Posted by | Blog, home mold, Mold Removal | No Comments

Guidelines for mold remediation with Mold Growth Caused by Clean Water

Guidelines_for_mold_remediation_with_mold_growth_caused_by_clean_water

 

Use professional judgment to determine prudent levels of Personal Protective Equipment and containment for each situation, particularly as the remediation site size increases and the potential for exposure and health effects rises. Assess the need for increased Personal Protective Equipment, if, during the remediation, more extensive contamination is encountered than was expected.

These guidelines are for damage caused by clean water. If you know or suspect that the water source is contaminated with sewage, or chemical or biological pollutants, then the Occupational Safety and Health Administration (OSHA) requires PPE and containment. An experienced remediation professional should be consulted immediately.

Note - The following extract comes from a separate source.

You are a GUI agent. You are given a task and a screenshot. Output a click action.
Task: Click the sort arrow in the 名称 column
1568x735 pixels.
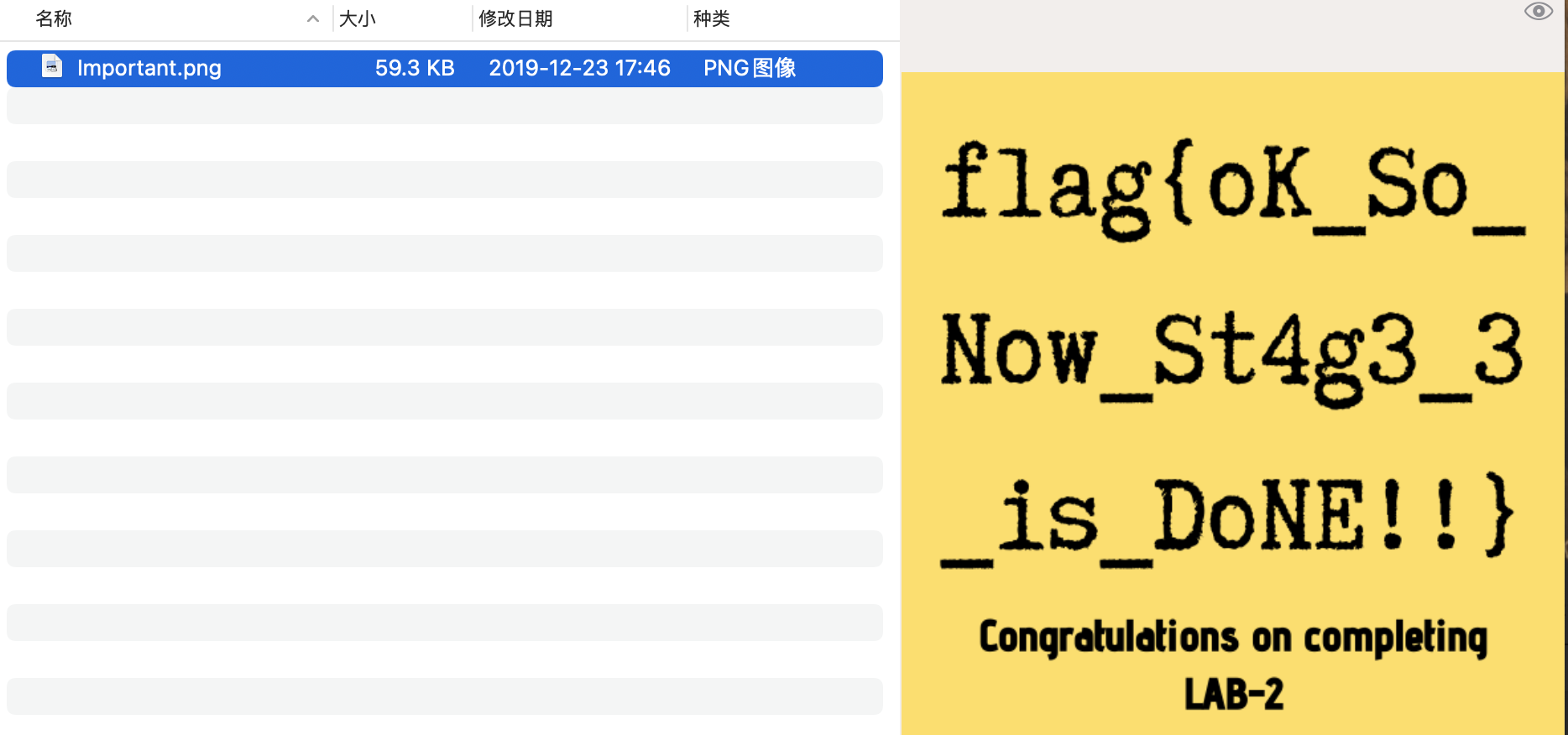point(313,18)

Select method most appropriate to your situation. Since molds gradually decompose the organic materials they feed on, if mold growth is not addressed promptly, some items may be damaged such that cleaning will not restore their original appearance. If mold growth is heavy and items are valuable or important, you may wish to consult with us or another restoration/water damage/remediation expert. Please note that these are guidelines; other cleaning methods may be preferred by some professionals.

Cleanup Methods

Method 1: Wet vacuum (in the case of porous materials, some mold spores/fragments will remain in the material but will not grow if the material is completely dried). Steam cleaning may be an alternative for carpets and some upholstered furniture.

Method 2: Damp-wipe surfaces with plain water or with water and detergent solution (except wood—use wood floor cleaner); scrub as needed.

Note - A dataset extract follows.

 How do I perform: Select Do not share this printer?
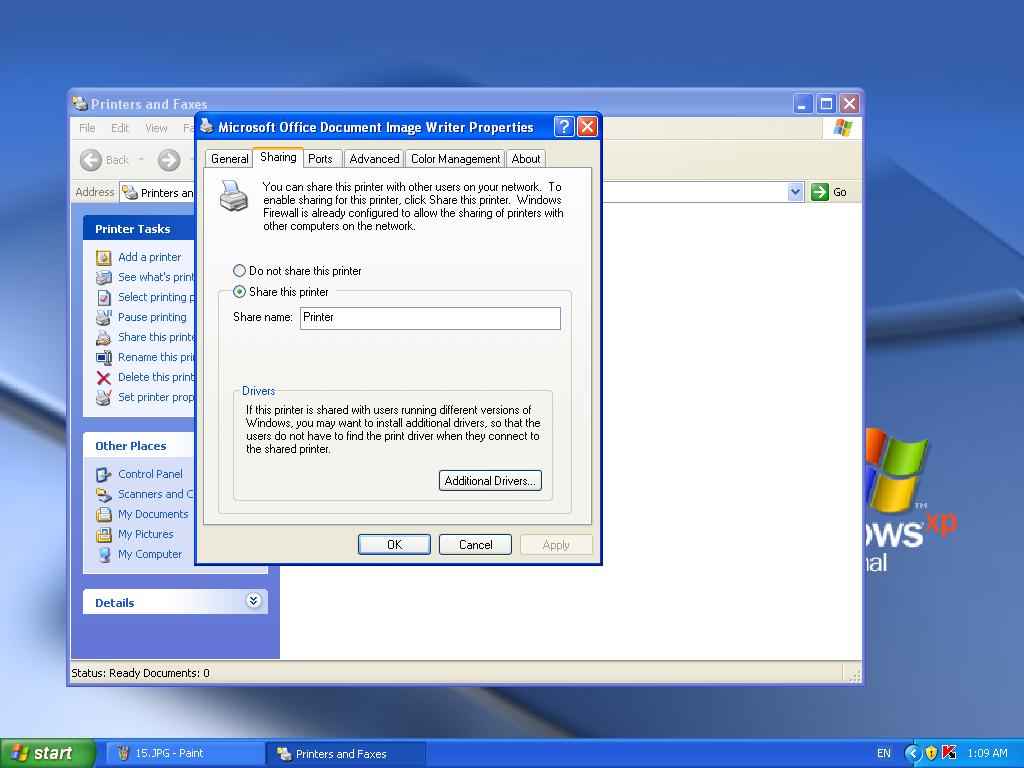pyautogui.click(x=239, y=271)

Method 3: High-efficiency particulate air (HEPA) vacuum after the material has been thoroughly dried. Dispose of the contents of the HEPA vacuum in well-sealed plastic bags.

Method 4: Discard – remove water-damaged materials and seal in plastic bags while inside of containment, if present. Dispose of as normal waste. HEPA vacuum area after it is dried.

PERSONAL PROTECTIVE EQUIPMENT (PPE)

Minimum: Gloves, N-95 respirator, goggles/eye protection

Limited: Gloves, P-100 respirator or half-face respirator with HEPA filter, disposable overalls, goggles/eye protection

Full: Gloves, disposable full body clothing, head gear, foot coverings, full-face powered respirator with HEPA filter

Containment

Limited: Use6mil  polyethylene sheeting ceiling to floor around affected area with a slit entry and covering flap; we prefer double that with zippers but you must maintain area under negative pressure with HEPA-filtered fan unit. Block supply and return air vents within containment area.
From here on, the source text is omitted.